- **Activity**: From the listing below, reproduce word for word the part that opens with the line containing "一覧へ (608, 1132)" and closes with the line containing "運動相機 (97, 1240)"; reproduce nothing else.

- **Material for this task**:
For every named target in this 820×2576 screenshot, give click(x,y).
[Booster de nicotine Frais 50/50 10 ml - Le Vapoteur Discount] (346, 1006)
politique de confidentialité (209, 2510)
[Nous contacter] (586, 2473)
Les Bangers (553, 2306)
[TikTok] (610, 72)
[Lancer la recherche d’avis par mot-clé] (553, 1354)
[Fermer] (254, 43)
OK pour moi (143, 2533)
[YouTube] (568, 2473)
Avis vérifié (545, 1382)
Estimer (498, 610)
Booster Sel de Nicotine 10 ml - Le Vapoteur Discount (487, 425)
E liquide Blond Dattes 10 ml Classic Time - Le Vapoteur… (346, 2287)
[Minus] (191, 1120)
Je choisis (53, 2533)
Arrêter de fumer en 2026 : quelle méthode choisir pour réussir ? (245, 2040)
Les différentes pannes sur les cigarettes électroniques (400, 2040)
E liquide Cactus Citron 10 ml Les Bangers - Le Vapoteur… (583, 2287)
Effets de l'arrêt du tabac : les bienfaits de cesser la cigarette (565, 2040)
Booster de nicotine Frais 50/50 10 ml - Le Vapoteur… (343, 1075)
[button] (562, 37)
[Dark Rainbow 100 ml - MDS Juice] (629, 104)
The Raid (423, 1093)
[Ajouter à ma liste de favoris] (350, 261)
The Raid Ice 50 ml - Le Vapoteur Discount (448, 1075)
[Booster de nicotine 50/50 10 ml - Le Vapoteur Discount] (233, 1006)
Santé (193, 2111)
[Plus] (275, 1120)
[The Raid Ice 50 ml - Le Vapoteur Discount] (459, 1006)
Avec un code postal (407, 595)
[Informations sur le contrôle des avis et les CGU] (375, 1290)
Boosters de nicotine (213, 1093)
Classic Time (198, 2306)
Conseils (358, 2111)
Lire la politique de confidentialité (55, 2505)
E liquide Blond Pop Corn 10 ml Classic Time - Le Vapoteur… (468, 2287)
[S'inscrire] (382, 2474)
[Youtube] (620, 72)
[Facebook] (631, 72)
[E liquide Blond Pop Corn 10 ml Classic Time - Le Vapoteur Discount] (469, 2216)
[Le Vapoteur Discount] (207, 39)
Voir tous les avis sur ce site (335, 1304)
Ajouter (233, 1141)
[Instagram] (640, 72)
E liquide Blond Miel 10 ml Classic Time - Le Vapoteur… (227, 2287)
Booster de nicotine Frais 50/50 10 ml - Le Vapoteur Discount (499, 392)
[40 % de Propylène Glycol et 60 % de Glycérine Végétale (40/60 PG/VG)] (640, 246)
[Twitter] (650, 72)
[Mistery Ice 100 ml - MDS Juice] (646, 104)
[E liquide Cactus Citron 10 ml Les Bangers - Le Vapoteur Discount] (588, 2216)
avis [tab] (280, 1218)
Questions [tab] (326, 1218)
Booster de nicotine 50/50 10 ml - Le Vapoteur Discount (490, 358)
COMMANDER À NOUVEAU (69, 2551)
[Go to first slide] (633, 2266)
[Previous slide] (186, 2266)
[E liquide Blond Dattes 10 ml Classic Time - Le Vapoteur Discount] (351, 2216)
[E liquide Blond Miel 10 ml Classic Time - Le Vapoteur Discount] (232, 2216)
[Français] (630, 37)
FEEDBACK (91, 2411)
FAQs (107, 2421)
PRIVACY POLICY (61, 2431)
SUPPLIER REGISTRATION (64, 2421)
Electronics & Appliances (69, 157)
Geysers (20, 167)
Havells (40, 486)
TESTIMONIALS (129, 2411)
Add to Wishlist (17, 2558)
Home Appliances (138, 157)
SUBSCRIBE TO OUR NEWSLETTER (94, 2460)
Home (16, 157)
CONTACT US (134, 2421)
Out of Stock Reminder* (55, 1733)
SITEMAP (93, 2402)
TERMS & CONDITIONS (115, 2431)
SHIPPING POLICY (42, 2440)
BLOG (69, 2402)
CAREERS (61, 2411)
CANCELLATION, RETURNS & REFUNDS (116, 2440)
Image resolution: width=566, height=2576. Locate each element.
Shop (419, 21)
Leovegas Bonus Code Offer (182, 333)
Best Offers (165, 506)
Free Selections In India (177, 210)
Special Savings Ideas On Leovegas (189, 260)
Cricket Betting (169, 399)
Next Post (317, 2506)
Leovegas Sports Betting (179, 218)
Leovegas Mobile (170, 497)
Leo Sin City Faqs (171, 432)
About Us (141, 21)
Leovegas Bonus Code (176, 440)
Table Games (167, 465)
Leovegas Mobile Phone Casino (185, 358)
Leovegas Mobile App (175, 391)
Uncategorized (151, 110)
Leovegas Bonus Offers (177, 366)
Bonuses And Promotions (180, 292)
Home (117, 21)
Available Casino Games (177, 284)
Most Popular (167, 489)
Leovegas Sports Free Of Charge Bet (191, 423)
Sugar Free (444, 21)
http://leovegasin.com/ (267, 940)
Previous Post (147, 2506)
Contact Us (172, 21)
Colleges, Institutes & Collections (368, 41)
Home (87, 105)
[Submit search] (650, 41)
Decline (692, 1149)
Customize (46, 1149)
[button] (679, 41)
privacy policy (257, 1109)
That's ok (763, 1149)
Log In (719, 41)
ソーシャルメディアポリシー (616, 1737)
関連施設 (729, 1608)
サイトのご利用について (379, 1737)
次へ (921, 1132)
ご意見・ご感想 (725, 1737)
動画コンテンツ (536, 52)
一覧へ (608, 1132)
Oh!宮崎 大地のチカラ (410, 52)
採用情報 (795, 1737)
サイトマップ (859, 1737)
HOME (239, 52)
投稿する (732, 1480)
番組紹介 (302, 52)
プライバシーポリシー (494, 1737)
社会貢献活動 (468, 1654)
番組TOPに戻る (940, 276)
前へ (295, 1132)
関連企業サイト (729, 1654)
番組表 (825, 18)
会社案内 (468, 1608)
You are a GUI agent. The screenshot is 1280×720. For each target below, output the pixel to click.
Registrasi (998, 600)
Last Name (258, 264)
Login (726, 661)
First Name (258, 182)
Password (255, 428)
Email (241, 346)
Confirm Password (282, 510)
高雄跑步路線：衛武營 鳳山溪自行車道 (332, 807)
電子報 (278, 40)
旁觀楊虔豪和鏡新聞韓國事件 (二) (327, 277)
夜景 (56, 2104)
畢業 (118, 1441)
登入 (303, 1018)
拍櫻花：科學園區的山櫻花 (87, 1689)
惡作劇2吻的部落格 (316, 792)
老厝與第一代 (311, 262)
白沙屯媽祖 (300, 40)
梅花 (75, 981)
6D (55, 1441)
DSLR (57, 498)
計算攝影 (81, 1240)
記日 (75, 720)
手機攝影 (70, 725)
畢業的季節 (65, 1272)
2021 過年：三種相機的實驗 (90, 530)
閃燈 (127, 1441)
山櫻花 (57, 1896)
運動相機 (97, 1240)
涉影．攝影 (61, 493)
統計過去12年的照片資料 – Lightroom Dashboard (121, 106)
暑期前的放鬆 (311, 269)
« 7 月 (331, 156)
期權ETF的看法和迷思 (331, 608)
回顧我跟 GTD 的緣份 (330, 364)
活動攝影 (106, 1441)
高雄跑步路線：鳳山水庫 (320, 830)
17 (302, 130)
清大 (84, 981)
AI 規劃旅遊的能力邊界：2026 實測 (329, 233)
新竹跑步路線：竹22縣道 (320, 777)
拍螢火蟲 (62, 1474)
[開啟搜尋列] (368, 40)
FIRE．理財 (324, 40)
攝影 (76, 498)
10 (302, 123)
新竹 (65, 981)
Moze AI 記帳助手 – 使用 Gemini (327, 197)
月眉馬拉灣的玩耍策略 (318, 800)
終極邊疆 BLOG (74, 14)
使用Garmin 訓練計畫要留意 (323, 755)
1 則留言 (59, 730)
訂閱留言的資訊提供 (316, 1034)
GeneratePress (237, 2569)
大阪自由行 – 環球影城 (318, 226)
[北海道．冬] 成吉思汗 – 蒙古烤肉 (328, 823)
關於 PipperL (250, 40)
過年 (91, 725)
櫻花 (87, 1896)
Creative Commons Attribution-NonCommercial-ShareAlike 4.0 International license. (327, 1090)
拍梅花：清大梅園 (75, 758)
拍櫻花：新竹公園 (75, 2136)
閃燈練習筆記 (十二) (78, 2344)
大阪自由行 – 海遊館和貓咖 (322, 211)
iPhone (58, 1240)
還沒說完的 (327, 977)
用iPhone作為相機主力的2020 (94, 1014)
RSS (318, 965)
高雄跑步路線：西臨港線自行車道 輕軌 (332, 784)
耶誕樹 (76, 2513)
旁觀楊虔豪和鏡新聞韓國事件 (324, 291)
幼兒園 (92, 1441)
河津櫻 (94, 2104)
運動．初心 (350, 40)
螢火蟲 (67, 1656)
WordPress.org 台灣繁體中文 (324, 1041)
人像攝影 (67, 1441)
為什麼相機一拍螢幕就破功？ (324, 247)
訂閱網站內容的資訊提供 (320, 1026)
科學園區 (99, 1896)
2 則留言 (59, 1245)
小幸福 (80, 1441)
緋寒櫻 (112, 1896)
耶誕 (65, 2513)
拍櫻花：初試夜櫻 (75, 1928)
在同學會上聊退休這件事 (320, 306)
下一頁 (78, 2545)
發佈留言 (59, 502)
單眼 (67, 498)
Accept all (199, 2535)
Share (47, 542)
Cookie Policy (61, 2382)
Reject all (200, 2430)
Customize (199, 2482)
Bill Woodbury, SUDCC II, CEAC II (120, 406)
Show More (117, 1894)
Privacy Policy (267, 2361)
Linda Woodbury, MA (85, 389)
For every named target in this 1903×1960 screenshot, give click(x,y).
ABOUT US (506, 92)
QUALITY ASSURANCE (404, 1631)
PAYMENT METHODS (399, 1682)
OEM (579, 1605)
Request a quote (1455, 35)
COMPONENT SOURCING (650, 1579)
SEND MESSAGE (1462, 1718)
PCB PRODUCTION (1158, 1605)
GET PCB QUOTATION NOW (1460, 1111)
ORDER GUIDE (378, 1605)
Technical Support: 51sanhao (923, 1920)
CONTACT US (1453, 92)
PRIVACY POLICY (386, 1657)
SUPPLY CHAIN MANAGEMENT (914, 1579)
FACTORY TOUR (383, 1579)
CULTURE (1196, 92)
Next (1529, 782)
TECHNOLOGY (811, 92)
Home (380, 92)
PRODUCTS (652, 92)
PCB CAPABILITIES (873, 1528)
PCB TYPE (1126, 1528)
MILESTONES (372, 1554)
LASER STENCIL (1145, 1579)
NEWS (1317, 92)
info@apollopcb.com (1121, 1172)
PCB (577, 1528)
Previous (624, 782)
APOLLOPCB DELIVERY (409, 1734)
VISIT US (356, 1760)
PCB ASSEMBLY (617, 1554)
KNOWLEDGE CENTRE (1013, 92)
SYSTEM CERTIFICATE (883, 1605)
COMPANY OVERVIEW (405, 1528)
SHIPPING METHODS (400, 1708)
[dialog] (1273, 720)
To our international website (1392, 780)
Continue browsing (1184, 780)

- **Exercise answer**:
一覧へ (608, 1132)
Oh!宮崎 大地のチカラ (410, 52)
採用情報 (795, 1737)
サイトマップ (859, 1737)
HOME (239, 52)
投稿する (732, 1480)
番組紹介 (302, 52)
プライバシーポリシー (494, 1737)
社会貢献活動 (468, 1654)
番組TOPに戻る (940, 276)
前へ (295, 1132)
関連企業サイト (729, 1654)
番組表 (825, 18)
会社案内 (468, 1608)
You are a GUI agent. The screenshot is 1280×720. For each target below, output the pixel to click.
Registrasi (998, 600)
Last Name (258, 264)
Login (726, 661)
First Name (258, 182)
Password (255, 428)
Email (241, 346)
Confirm Password (282, 510)
高雄跑步路線：衛武營 鳳山溪自行車道 (332, 807)
電子報 (278, 40)
旁觀楊虔豪和鏡新聞韓國事件 (二) (327, 277)
夜景 (56, 2104)
畢業 (118, 1441)
登入 (303, 1018)
拍櫻花：科學園區的山櫻花 (87, 1689)
惡作劇2吻的部落格 (316, 792)
老厝與第一代 (311, 262)
白沙屯媽祖 (300, 40)
梅花 (75, 981)
6D (55, 1441)
DSLR (57, 498)
計算攝影 (81, 1240)
記日 (75, 720)
手機攝影 (70, 725)
畢業的季節 (65, 1272)
2021 過年：三種相機的實驗 (90, 530)
閃燈 (127, 1441)
山櫻花 (57, 1896)
運動相機 (97, 1240)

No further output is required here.